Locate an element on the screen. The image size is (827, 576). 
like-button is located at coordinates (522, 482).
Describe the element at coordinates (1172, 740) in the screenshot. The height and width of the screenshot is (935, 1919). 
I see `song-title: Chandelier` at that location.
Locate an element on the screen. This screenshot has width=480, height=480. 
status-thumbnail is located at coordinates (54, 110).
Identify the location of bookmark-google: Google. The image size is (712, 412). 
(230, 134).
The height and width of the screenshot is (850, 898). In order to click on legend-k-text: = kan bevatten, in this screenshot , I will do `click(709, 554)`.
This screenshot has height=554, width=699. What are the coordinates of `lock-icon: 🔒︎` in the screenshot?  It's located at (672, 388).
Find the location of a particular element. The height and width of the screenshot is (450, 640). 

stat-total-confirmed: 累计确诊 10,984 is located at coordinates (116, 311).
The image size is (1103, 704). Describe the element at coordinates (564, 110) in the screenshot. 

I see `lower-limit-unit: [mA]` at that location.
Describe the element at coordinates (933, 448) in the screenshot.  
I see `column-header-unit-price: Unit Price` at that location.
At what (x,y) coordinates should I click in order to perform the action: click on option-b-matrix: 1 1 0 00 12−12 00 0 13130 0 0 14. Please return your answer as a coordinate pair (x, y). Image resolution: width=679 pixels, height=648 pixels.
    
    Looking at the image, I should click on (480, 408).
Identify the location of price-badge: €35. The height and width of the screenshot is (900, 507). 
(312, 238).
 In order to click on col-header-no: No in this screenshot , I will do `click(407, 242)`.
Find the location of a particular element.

** Required work **
Rewrite all of the data above, swapping "screenshot" for "screen capture" each time it appears and leaving everything else unchanged.

** Result for this task **
Locate an element on the screen. The image size is (827, 576). 
like-button is located at coordinates (522, 482).
Describe the element at coordinates (1172, 740) in the screen capture. The height and width of the screen capture is (935, 1919). 
I see `song-title: Chandelier` at that location.
Locate an element on the screen. This screen capture has width=480, height=480. 
status-thumbnail is located at coordinates (54, 110).
Identify the location of bookmark-google: Google. The image size is (712, 412). 
(230, 134).
The height and width of the screen capture is (850, 898). In order to click on legend-k-text: = kan bevatten, in this screen capture , I will do `click(709, 554)`.
This screen capture has height=554, width=699. What are the coordinates of `lock-icon: 🔒︎` in the screen capture?  It's located at (672, 388).
Find the location of a particular element. The height and width of the screen capture is (450, 640). 

stat-total-confirmed: 累计确诊 10,984 is located at coordinates (116, 311).
The image size is (1103, 704). Describe the element at coordinates (564, 110) in the screen capture. 

I see `lower-limit-unit: [mA]` at that location.
Describe the element at coordinates (933, 448) in the screen capture.  
I see `column-header-unit-price: Unit Price` at that location.
At what (x,y) coordinates should I click in order to perform the action: click on option-b-matrix: 1 1 0 00 12−12 00 0 13130 0 0 14. Please return your answer as a coordinate pair (x, y). Image resolution: width=679 pixels, height=648 pixels.
    
    Looking at the image, I should click on (480, 408).
Identify the location of price-badge: €35. The height and width of the screen capture is (900, 507). 
(312, 238).
 In order to click on col-header-no: No in this screen capture , I will do `click(407, 242)`.
Find the location of a particular element.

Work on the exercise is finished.